### Instructions for the task
These entries are to be retyped in full, word for word.

### Exercise material
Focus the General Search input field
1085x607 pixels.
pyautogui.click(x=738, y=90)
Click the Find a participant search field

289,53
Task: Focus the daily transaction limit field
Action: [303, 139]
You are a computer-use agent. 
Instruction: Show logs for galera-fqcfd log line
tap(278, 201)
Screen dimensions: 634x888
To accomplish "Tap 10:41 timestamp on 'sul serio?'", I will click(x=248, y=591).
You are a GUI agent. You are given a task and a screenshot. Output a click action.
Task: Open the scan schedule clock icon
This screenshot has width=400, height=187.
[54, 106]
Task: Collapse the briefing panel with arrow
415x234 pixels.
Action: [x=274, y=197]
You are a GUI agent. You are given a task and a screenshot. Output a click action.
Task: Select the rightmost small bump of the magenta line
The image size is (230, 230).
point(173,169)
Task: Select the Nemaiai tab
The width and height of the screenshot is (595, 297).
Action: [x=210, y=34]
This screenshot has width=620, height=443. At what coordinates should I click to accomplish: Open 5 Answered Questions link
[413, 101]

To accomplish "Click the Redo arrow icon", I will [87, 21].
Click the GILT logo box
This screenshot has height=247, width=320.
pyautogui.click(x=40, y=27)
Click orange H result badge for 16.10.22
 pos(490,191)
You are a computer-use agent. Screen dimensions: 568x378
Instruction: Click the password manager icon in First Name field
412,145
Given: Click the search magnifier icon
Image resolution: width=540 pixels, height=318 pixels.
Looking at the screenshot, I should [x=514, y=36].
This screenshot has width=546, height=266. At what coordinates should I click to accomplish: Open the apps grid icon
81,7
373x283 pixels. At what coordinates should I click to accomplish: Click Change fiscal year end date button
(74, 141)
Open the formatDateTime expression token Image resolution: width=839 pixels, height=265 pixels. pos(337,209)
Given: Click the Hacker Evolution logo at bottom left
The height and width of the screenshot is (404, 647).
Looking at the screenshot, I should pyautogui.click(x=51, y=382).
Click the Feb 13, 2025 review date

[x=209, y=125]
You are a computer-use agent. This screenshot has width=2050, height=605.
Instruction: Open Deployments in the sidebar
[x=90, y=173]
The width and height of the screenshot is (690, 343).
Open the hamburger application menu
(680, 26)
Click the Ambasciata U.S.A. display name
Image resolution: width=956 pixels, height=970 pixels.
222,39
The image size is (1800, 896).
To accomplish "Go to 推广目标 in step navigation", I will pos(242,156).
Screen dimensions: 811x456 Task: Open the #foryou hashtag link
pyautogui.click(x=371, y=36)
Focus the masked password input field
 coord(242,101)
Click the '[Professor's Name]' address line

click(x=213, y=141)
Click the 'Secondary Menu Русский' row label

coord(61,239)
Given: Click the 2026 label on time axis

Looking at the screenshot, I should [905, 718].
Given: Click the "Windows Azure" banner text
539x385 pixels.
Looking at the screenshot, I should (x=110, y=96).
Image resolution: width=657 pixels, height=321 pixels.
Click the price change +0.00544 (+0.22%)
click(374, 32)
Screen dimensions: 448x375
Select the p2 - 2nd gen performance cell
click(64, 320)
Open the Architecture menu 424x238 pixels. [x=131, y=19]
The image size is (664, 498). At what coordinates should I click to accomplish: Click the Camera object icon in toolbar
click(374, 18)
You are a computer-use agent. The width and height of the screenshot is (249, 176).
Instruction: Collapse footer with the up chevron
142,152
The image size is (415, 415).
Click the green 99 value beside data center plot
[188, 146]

### Solution
Focus the General Search input field
1085x607 pixels.
pyautogui.click(x=738, y=90)
Click the Find a participant search field

289,53
Task: Focus the daily transaction limit field
Action: [303, 139]
You are a computer-use agent. 
Instruction: Show logs for galera-fqcfd log line
tap(278, 201)
Screen dimensions: 634x888
To accomplish "Tap 10:41 timestamp on 'sul serio?'", I will click(x=248, y=591).
You are a GUI agent. You are given a task and a screenshot. Output a click action.
Task: Open the scan schedule clock icon
This screenshot has width=400, height=187.
[54, 106]
Task: Collapse the briefing panel with arrow
415x234 pixels.
Action: [x=274, y=197]
You are a GUI agent. You are given a task and a screenshot. Output a click action.
Task: Select the rightmost small bump of the magenta line
The image size is (230, 230).
point(173,169)
Task: Select the Nemaiai tab
The width and height of the screenshot is (595, 297).
Action: [x=210, y=34]
This screenshot has width=620, height=443. At what coordinates should I click to accomplish: Open 5 Answered Questions link
[413, 101]

To accomplish "Click the Redo arrow icon", I will [87, 21].
Click the GILT logo box
This screenshot has height=247, width=320.
pyautogui.click(x=40, y=27)
Click orange H result badge for 16.10.22
 pos(490,191)
You are a computer-use agent. Screen dimensions: 568x378
Instruction: Click the password manager icon in First Name field
412,145
Given: Click the search magnifier icon
Image resolution: width=540 pixels, height=318 pixels.
Looking at the screenshot, I should [x=514, y=36].
This screenshot has width=546, height=266. At what coordinates should I click to accomplish: Open the apps grid icon
81,7
373x283 pixels. At what coordinates should I click to accomplish: Click Change fiscal year end date button
(74, 141)
Open the formatDateTime expression token Image resolution: width=839 pixels, height=265 pixels. pos(337,209)
Given: Click the Hacker Evolution logo at bottom left
The height and width of the screenshot is (404, 647).
Looking at the screenshot, I should pyautogui.click(x=51, y=382).
Click the Feb 13, 2025 review date

[x=209, y=125]
You are a computer-use agent. This screenshot has width=2050, height=605.
Instruction: Open Deployments in the sidebar
[x=90, y=173]
The width and height of the screenshot is (690, 343).
Open the hamburger application menu
(680, 26)
Click the Ambasciata U.S.A. display name
Image resolution: width=956 pixels, height=970 pixels.
222,39
The image size is (1800, 896).
To accomplish "Go to 推广目标 in step navigation", I will pos(242,156).
Screen dimensions: 811x456 Task: Open the #foryou hashtag link
pyautogui.click(x=371, y=36)
Focus the masked password input field
 coord(242,101)
Click the '[Professor's Name]' address line

click(x=213, y=141)
Click the 'Secondary Menu Русский' row label

coord(61,239)
Given: Click the 2026 label on time axis

Looking at the screenshot, I should [905, 718].
Given: Click the "Windows Azure" banner text
539x385 pixels.
Looking at the screenshot, I should (x=110, y=96).
Image resolution: width=657 pixels, height=321 pixels.
Click the price change +0.00544 (+0.22%)
click(374, 32)
Screen dimensions: 448x375
Select the p2 - 2nd gen performance cell
click(64, 320)
Open the Architecture menu 424x238 pixels. [x=131, y=19]
The image size is (664, 498). At what coordinates should I click to accomplish: Click the Camera object icon in toolbar
click(374, 18)
You are a computer-use agent. The width and height of the screenshot is (249, 176).
Instruction: Collapse footer with the up chevron
142,152
The image size is (415, 415).
Click the green 99 value beside data center plot
[188, 146]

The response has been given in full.